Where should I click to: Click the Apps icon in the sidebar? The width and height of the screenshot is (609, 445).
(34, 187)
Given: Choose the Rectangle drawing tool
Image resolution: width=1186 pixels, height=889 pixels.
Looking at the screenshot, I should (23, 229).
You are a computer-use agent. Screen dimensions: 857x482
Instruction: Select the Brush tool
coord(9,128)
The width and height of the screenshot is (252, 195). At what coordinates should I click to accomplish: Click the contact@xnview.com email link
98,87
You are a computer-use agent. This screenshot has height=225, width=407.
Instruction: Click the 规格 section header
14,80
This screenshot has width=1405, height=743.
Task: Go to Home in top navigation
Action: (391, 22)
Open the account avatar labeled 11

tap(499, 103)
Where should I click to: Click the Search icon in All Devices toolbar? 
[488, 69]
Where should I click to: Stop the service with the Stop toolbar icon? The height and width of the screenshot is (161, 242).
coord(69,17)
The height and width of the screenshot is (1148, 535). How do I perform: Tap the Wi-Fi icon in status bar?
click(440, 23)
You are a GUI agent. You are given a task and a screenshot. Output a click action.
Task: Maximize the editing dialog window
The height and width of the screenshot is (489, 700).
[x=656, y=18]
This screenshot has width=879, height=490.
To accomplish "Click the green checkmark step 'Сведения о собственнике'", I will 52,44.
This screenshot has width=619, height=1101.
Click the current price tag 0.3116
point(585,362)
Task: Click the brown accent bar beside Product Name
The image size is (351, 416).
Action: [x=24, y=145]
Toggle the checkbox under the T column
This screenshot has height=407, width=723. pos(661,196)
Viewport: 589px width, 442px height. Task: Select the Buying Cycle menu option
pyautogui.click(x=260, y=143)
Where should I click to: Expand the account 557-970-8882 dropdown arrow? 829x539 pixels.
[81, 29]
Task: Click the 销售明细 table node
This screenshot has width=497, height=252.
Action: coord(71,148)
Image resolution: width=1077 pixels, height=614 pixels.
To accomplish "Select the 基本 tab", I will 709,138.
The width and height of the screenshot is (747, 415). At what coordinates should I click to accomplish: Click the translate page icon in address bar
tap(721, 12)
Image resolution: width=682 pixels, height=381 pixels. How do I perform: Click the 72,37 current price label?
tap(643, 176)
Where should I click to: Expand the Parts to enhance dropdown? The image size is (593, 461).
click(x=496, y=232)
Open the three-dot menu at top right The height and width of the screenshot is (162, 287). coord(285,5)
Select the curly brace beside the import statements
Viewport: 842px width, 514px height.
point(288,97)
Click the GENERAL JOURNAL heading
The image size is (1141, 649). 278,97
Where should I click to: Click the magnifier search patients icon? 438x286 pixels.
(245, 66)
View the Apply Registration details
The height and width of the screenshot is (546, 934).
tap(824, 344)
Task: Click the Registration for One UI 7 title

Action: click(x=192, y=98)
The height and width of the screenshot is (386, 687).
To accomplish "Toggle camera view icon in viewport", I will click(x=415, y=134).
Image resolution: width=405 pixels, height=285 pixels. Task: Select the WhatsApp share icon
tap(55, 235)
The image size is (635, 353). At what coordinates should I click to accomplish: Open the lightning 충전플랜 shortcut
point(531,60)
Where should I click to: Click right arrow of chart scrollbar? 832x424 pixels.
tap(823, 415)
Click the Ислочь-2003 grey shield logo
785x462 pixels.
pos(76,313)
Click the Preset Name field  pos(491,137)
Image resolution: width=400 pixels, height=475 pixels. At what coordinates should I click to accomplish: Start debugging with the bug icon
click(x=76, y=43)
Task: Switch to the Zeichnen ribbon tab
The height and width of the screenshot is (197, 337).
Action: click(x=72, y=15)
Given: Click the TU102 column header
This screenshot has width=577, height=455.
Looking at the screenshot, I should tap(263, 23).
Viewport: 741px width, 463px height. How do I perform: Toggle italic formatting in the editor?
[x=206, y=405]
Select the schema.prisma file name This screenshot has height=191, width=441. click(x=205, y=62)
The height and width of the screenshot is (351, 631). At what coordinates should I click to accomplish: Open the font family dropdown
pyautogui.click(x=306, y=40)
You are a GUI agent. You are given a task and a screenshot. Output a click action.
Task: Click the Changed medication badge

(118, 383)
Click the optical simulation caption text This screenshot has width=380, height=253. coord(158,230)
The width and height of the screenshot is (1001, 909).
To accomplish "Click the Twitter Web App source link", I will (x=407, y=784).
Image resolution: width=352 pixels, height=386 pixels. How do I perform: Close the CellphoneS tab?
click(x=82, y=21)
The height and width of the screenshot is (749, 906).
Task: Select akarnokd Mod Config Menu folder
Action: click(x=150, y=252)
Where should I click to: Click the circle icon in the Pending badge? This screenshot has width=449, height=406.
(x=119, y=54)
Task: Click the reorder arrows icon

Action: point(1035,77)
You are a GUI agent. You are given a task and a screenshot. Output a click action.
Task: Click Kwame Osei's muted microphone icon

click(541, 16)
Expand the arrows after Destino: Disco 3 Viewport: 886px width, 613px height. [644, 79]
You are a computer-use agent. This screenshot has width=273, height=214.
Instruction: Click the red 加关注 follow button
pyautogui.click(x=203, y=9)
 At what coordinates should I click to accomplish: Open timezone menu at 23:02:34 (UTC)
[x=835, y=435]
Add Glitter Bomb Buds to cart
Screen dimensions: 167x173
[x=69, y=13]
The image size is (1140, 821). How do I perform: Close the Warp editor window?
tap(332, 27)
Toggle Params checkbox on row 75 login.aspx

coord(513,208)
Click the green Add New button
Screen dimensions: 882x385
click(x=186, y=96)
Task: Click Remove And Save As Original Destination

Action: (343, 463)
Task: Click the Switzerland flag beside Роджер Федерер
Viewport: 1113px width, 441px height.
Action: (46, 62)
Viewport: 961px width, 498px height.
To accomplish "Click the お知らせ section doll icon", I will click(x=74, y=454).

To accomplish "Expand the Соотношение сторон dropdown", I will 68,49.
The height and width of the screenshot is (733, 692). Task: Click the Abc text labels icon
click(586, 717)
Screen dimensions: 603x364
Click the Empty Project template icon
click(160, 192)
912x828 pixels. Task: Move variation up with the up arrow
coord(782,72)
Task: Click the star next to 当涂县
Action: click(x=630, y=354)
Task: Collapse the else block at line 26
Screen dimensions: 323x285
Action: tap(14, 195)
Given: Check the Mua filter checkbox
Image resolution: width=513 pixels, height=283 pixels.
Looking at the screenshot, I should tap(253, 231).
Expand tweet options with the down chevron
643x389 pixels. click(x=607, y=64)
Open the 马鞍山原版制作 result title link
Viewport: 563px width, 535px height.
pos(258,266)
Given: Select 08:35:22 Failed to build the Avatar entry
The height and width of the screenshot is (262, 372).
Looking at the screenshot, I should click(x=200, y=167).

——————————

What the task asks:
Please go over the data above and copy each line with "computer" in it.

Solution for this problem:
You are a computer-use agent. Screen dimensions: 857x482
You are a computer-use agent. This screenshot has height=225, width=407.
You are a computer-use agent. This screenshot has width=273, height=214.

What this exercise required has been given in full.